馬渕治好氏【日経平均2万8000円のステージ、今後の展望は】 <相場観特集>
―米インフレ懸念と米リセッションのシナリオに変化の兆し?―
週明け8日の東京株式市場は、日経平均株価が前週末終値近辺で強弱観が対立。朝方に安くスタートした後に値を戻したが、その後は売り直されマイナス圏に沈み、売り一巡後に再びプラス圏に浮上するといった方向感の定まらない動きをみせた。ただ、2万8000円台固めの様相にあり、強気優勢の地合いが続いているといってよさそうだ。8月相場はここから上値指向が続くのか、それとも反転して再び下値を試すのか。相場の中長期見通しに定評があるブーケ・ド・フルーレット代表の馬渕治好氏に意見を聞いた。
●「過度な悲観の修正局面が続く」
馬渕治好氏(ブーケ・ド・フルーレット 代表)
東京株式市場は強調展開が続いているが、結論から先に言えば日経平均株価は一段の上値が見込める状況にあると考えている。現在は米国経済や米株市場に対する過度な悲観の修正過程にあり、日本株もそれに追随する形となっている。
米国ではこれまでインフレ高進に対する警戒感と、経済成長率がマイナスに陥るリセッション懸念の2つが同時進行し市場心理を冷やしていたが、いずれも過度な悲観の修正局面に入ったとみてよさそうだ。インフレについては、ここにきて原油をはじめとするコモディティ価格の下落が顕著で、企業のコスト上昇に対する懸念も和らいできた。一方で経済は底堅く、直近発表された7月の米雇用統計の非農業部門の雇用者数は前月比50万人を超える増加で市場予想を大きく上回り、失業率も低下傾向を示しており、リセッションに対する不安もかなり後退している。

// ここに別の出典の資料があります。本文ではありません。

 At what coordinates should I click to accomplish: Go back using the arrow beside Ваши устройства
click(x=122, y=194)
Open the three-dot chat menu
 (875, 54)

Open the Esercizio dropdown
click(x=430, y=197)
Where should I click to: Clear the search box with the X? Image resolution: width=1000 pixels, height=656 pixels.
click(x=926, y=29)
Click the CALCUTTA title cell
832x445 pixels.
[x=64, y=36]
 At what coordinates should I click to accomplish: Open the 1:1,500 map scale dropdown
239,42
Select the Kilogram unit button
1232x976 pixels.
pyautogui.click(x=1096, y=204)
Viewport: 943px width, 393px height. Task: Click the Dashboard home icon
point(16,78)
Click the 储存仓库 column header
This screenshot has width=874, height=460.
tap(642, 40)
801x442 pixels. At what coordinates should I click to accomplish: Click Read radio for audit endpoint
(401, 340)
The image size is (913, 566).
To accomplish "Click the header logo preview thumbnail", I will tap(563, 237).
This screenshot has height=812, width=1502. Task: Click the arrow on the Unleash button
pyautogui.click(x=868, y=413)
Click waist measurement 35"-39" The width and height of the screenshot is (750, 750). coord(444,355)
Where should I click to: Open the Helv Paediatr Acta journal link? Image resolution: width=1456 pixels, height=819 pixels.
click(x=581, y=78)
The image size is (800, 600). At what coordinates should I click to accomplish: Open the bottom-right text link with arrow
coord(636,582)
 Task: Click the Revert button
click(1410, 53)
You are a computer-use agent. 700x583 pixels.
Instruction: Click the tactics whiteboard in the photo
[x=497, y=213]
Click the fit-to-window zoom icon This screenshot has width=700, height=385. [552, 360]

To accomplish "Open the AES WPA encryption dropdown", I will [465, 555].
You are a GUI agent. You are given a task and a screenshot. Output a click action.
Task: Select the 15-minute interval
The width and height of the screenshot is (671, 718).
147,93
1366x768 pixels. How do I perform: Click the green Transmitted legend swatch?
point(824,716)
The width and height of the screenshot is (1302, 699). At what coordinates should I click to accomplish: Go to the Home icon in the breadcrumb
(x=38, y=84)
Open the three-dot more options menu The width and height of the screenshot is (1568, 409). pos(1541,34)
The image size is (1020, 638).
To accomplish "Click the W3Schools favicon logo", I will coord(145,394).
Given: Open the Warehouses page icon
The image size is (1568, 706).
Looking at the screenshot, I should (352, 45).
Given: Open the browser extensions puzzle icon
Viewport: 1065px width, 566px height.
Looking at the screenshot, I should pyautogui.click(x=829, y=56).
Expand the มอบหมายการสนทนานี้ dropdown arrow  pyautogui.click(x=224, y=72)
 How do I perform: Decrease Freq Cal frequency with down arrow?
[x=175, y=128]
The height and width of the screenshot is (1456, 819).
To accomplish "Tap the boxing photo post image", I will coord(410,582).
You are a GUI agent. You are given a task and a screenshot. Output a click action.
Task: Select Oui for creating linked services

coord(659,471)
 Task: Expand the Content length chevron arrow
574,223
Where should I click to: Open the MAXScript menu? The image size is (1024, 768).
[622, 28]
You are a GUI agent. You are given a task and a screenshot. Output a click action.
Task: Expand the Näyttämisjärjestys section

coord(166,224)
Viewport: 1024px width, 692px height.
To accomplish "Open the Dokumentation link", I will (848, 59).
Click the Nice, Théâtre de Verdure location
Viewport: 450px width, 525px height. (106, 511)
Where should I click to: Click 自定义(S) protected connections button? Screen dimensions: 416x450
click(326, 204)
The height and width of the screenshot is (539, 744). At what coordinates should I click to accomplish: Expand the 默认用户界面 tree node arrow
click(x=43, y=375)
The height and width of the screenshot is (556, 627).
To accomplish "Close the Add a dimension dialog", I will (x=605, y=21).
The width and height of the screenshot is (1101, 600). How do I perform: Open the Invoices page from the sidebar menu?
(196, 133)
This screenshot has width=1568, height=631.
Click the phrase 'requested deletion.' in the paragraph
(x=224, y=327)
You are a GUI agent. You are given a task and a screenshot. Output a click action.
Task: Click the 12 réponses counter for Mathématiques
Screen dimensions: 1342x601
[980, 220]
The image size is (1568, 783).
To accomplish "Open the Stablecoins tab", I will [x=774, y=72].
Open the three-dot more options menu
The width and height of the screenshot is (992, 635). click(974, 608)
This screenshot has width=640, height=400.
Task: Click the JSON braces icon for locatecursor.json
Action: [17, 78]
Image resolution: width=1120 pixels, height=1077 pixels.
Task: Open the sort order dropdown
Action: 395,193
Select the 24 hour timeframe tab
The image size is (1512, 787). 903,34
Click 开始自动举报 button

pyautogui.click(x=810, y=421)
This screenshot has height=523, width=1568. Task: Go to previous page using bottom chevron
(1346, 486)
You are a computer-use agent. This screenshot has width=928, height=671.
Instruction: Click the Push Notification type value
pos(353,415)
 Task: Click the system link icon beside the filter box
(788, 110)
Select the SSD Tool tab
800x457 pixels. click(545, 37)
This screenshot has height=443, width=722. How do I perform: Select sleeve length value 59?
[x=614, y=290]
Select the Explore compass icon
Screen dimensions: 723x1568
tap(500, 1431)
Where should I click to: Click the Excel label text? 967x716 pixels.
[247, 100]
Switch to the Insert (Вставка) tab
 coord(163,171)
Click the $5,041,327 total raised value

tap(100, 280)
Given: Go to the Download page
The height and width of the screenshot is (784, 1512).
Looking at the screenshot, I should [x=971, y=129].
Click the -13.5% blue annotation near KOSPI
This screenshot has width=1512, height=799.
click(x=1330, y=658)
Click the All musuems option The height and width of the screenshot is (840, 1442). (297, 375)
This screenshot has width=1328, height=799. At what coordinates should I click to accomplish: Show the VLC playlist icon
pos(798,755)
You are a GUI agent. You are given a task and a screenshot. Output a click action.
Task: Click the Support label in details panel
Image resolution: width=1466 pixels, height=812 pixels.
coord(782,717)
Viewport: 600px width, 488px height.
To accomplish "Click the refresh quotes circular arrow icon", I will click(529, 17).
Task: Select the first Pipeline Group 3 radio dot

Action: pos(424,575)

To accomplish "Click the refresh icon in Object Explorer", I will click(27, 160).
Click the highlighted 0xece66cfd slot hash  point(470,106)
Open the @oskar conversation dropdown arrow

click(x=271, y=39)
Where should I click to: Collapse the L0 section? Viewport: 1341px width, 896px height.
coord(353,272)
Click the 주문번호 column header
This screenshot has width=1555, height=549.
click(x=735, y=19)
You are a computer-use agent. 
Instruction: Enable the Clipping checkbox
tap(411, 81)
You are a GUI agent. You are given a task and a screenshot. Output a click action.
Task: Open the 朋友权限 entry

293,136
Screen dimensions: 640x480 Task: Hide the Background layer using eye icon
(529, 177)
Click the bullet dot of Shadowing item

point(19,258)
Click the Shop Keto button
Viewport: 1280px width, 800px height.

また、主要株価指数の動向をみるとナスダック総合株価指数の戻りが目立っており、グロース株(成長株)に対する見直しの動きが、全体相場にもポジティブに作用している。今週は10日に7月の米CPI発表を控え、この結果によって全体相場は影響を受ける可能性があるものの、6月時点よりも減速が想定されるため、波乱要素にはなりにくいだろう。年後半の米株市場は更なる水準訂正による上昇が見込まれ、NYダウは年内に3万8000ドル近辺をうかがう展開を想定し、ナスダック指数については1万5000ポイントを目指す動きになるとみている。
東京市場でも米国株を横にらみに全体指数の上昇余地は大きい。企業決算は日米ともに堅調を維持しており、円安効果が大きいとはいえ日本企業の決算予想数値に上方修正が多くみられることも心強い。日経平均は年内に3万2000円を目指す動きを予想する。向こう1ヵ月で見た場合も、足もとではやや高値警戒感を抱く向きもあろうが上値を追う展開に変化はなく、2万9000円超えにチャレンジする局面が訪れるとみている。
(聞き手・中村潤一)
<プロフィール>(まぶち・はるよし)
1981年東京大学理学部数学科卒、1988年米MIT修士課程修了。米国CFA(証券アナリスト)。マスコミ出演は多数。最新の書籍は「コロナ後を生き抜く 通説に惑わされない投資と思考法」(金融財政事情研究会)。日本経済新聞夕刊のコラム「十字路」の執筆陣のひとり。